Exercise:
Your job with the data below: print everything from the line that holds "RBI (188, 1353)" down to the line that holds "[Sprachauswahl öffnen] (247, 38)", ends included, exactly, and nothing else.

Input for this task:
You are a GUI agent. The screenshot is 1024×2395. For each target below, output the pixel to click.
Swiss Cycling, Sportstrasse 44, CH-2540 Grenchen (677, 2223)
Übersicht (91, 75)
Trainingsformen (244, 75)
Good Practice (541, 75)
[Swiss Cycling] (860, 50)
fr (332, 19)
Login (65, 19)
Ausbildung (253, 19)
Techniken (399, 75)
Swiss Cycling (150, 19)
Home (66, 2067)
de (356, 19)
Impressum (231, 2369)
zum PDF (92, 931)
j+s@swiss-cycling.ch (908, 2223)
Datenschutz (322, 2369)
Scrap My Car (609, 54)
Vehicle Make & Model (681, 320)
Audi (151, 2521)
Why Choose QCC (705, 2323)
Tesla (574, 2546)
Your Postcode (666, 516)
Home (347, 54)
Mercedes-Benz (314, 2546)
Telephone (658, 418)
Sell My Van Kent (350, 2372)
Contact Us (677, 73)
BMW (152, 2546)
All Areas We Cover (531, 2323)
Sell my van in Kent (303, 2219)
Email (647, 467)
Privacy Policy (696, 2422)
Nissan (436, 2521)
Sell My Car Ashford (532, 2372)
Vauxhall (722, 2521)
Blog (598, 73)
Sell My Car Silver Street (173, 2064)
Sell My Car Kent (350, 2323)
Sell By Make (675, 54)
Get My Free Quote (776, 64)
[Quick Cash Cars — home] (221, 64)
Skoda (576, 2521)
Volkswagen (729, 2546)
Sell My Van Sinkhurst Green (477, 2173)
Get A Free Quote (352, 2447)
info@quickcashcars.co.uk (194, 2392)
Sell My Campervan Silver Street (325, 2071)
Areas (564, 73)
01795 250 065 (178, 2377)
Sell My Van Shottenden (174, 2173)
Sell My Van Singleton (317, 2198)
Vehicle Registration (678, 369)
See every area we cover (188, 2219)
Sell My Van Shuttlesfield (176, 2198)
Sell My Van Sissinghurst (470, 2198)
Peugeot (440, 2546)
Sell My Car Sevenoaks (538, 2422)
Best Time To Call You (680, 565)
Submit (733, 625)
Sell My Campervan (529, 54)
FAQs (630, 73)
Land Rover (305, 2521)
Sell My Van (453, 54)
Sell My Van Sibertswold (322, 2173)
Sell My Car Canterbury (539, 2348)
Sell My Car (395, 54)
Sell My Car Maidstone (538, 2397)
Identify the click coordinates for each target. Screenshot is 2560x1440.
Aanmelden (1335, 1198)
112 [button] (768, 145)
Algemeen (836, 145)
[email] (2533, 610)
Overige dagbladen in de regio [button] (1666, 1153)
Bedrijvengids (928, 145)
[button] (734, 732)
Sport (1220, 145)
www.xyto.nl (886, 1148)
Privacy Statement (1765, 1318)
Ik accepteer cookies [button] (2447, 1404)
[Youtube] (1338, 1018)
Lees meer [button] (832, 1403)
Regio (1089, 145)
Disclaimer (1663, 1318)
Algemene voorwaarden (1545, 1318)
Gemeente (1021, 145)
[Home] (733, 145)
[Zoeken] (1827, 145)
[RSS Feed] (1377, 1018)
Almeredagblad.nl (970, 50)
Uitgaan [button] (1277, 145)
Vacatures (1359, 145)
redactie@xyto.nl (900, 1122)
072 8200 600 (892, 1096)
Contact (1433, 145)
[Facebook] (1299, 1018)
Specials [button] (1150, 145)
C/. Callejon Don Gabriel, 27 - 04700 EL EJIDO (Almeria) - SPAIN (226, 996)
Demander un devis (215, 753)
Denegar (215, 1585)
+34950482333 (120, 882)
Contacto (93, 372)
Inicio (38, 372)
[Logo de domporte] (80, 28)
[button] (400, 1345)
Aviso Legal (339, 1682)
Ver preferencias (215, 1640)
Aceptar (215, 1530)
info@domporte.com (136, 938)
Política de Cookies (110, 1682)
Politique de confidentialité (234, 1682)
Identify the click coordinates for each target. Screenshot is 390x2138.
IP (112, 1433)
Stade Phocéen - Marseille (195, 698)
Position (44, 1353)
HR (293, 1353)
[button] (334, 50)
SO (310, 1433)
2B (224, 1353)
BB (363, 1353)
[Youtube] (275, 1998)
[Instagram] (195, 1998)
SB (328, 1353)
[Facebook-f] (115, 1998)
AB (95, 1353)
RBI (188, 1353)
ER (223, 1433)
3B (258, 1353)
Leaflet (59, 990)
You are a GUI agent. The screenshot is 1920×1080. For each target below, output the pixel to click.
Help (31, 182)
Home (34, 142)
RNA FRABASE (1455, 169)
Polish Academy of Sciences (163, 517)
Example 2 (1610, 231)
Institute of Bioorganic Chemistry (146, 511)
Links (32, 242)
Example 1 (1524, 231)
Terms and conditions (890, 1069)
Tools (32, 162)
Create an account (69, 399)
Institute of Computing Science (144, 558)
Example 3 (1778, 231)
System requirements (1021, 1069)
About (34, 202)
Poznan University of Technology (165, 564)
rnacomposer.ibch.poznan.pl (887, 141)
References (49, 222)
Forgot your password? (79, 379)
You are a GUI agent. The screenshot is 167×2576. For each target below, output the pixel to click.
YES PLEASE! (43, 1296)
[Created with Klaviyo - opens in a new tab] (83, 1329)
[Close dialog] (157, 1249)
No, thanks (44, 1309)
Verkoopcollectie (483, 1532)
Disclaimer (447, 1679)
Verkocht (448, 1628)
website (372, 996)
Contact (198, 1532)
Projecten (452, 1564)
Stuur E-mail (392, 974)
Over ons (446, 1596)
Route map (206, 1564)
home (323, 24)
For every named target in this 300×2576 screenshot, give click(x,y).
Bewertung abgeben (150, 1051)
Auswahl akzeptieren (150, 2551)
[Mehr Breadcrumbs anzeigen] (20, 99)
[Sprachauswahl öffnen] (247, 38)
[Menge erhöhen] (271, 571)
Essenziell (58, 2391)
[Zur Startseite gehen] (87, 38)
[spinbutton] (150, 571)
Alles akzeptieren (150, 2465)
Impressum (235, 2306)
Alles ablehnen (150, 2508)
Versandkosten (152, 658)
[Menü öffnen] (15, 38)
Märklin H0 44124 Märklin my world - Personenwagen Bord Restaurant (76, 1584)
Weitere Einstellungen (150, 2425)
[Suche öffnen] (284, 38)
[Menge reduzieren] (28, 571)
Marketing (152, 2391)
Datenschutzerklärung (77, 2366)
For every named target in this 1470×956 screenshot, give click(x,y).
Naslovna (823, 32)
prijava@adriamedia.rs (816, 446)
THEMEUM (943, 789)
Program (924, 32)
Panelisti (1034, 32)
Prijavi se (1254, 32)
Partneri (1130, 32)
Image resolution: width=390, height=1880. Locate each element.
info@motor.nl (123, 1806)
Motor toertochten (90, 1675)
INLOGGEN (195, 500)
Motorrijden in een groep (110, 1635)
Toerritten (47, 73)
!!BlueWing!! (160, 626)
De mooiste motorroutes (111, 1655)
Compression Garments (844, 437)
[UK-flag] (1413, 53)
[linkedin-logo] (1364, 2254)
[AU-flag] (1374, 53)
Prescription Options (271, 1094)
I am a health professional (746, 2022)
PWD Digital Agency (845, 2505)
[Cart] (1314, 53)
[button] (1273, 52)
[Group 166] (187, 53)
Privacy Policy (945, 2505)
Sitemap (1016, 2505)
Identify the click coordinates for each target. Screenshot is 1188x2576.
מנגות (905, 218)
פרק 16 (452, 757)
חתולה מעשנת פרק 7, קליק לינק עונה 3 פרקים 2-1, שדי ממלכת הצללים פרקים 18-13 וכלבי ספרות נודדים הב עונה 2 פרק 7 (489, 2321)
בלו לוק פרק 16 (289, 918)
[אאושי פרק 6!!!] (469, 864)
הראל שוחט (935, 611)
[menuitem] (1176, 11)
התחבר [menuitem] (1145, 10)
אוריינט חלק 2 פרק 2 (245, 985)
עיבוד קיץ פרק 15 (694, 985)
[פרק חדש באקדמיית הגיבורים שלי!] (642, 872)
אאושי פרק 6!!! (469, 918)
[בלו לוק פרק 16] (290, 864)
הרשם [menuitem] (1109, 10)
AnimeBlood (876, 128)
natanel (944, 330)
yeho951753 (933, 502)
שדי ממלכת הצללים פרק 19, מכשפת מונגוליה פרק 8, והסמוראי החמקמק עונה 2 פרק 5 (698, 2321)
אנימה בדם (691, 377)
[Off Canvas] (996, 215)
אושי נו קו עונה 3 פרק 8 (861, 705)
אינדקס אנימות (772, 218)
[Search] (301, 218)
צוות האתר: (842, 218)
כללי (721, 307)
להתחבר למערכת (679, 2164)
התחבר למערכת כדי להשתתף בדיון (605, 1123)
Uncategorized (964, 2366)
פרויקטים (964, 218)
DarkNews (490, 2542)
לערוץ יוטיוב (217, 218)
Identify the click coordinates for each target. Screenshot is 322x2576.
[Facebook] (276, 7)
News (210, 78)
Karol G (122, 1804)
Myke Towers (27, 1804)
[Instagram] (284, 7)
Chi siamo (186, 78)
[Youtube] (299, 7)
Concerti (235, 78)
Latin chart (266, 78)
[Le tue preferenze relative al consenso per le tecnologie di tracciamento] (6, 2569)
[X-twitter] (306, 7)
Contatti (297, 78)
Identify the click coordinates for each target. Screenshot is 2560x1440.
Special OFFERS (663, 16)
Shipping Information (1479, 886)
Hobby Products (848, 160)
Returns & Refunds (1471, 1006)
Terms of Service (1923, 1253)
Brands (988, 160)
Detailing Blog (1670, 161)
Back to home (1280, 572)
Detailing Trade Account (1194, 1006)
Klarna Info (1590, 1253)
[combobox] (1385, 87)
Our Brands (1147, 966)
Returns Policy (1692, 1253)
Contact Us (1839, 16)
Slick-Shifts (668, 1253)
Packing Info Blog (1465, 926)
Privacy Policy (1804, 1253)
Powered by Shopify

Response box:
RBI (188, 1353)
ER (223, 1433)
3B (258, 1353)
Leaflet (59, 990)
You are a GUI agent. The screenshot is 1920×1080. For each target below, output the pixel to click.
Help (31, 182)
Home (34, 142)
RNA FRABASE (1455, 169)
Polish Academy of Sciences (163, 517)
Example 2 (1610, 231)
Institute of Bioorganic Chemistry (146, 511)
Links (32, 242)
Example 1 (1524, 231)
Terms and conditions (890, 1069)
Tools (32, 162)
Create an account (69, 399)
Institute of Computing Science (144, 558)
Example 3 (1778, 231)
System requirements (1021, 1069)
About (34, 202)
Poznan University of Technology (165, 564)
rnacomposer.ibch.poznan.pl (887, 141)
References (49, 222)
Forgot your password? (79, 379)
You are a GUI agent. The screenshot is 167×2576. For each target below, output the pixel to click.
YES PLEASE! (43, 1296)
[Created with Klaviyo - opens in a new tab] (83, 1329)
[Close dialog] (157, 1249)
No, thanks (44, 1309)
Verkoopcollectie (483, 1532)
Disclaimer (447, 1679)
Verkocht (448, 1628)
website (372, 996)
Contact (198, 1532)
Projecten (452, 1564)
Stuur E-mail (392, 974)
Over ons (446, 1596)
Route map (206, 1564)
home (323, 24)
For every named target in this 300×2576 screenshot, give click(x,y).
Bewertung abgeben (150, 1051)
Auswahl akzeptieren (150, 2551)
[Mehr Breadcrumbs anzeigen] (20, 99)
[Sprachauswahl öffnen] (247, 38)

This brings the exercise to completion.